Barack Obama won the primary in South Carolina Saturday, and did it in overwhelming, ass-kicking, resounding, empty-the-bench-for-garbage-time fashion. Obama doubled up Hillary 55 to 27 percent, with John Edwards finishing a distant third. Edwards is now effectively out of the running—this was his last stand. He will fight on, but he will have to rethink his strategy and goals, and after the last-minute robo-calls against him from Clinton, trust that he won't be coming to her defense in January 31's debate. His decision now is when it makes sense to pass his support over to Obama.

The Clintons pulled out all the stops and this result might demonstrate a backlash against their tactics. One of two things will happen as a result: They we redouble their efforts and get even nastier because they are more desperate, OR Bill Clinton will find himself campaigning in Alaska—or wherever the cameras ain't.

Is suspect the Clinton camp was ready to spin a narrow loss as a result of heavy black turnout in Obama's favor—which happened—but he beat them 8 to 1 among those voters. and he pounded the competition the younger the voters got...
For all the recent speculation about race and gender, here’s a tip about the real divide: age.

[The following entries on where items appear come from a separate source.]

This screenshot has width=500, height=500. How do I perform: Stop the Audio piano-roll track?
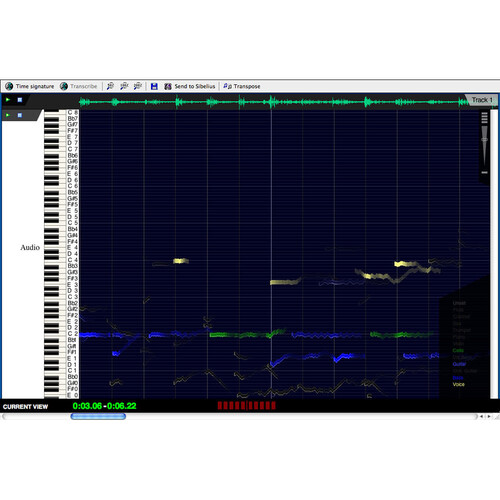coord(20,115)
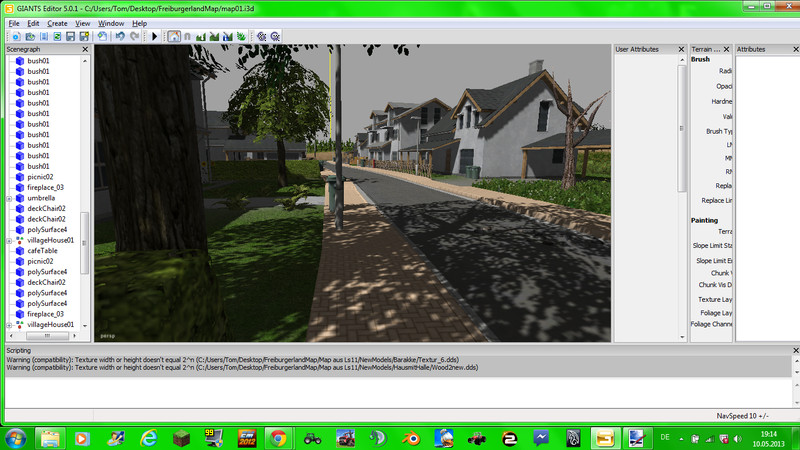The image size is (800, 450).
Task: Click the New scene toolbar icon
Action: tap(16, 37)
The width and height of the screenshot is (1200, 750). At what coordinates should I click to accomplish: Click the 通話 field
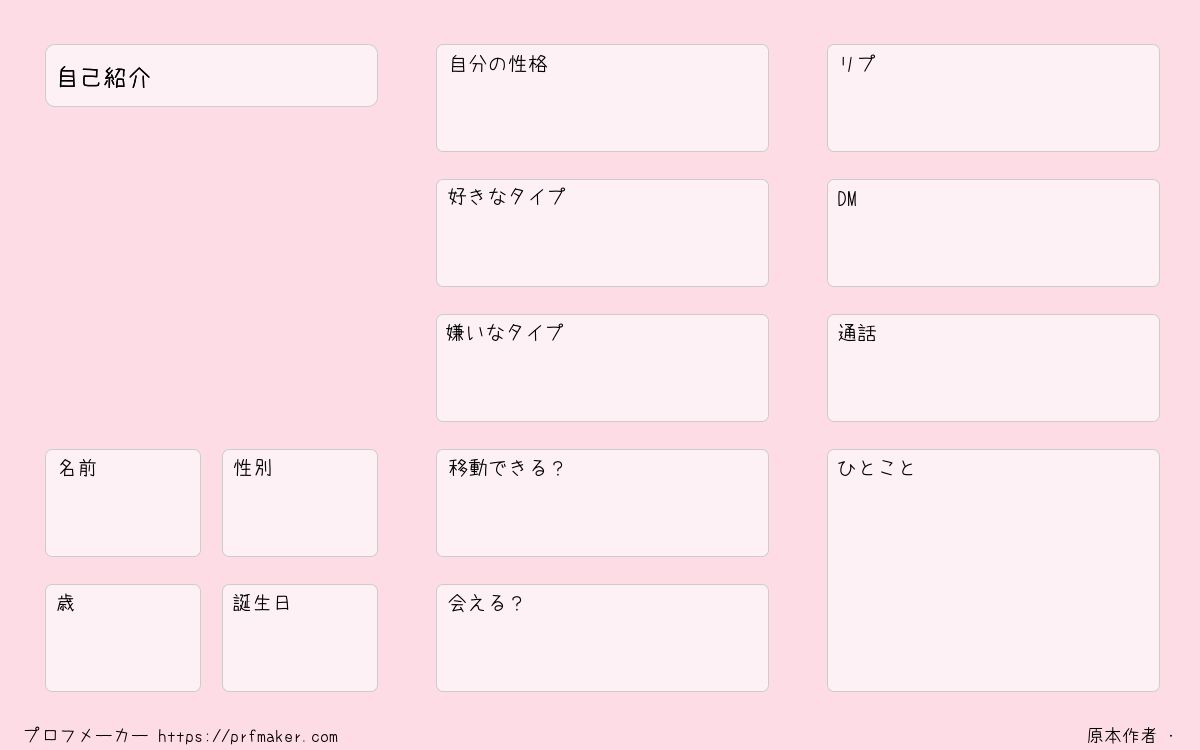993,368
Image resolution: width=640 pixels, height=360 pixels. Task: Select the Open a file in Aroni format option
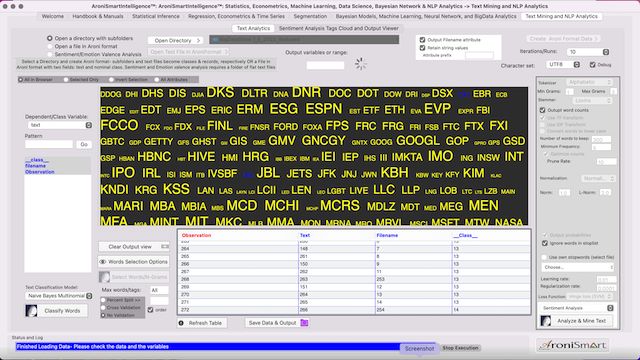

Among voters 18-24, Obama beat Clinton, 66% to 25% (a 41-point gap).
Among voters 25-29, Obama beat Clinton, 70% to 21% (a 49-point gap).
Among voters 30-39, Obama beat Clinton, 62% to 23% (a 39-point gap).
Among voters 40-49, Obama beat Clinton, 61% to 25% (a 36-point gap).
Among voters 50-64, Obama beat Clinton, 51% to 26% (a 25-point gap).


Oh, what about the race and gender?
* 61% of the voters were women, and Obama beat Clinton among women 53% to 30%.

* Obama did extremely well among African-American voters, but he also easily defeated his rivals among non-blacks under the age of 30 — 52% for Obama, 28% for Clinton, 20% for Edwards.


In heavily Republican South Carolina, Barack Obama alone drew more votes than the top two Republicans (McCain and Huckabee) combined.

Looking more and more like a viable candidate with a 50-state strategy available to him—something no other candidate can claim.

UPDATE: Go review these numbers at CNN. The only category Hillary won was whites over 65. You know, the old guard. Edwards won whites between 30 and 64, but Obama beat both of 'em combined among whites 29 and under. Are young Southerners turning the page on race?

Here's the victory speech.


This might really happen.

3 comments:

Toast said...

I'm just happy the race is still on. February 5th, baby. My vote might actually matter!

Deb said...

Are you implying that Giuliani doesn't have a 50-state strategy?

Anonymous said...

At this point, I'm not sure Guiliani has a 50-vote strategy.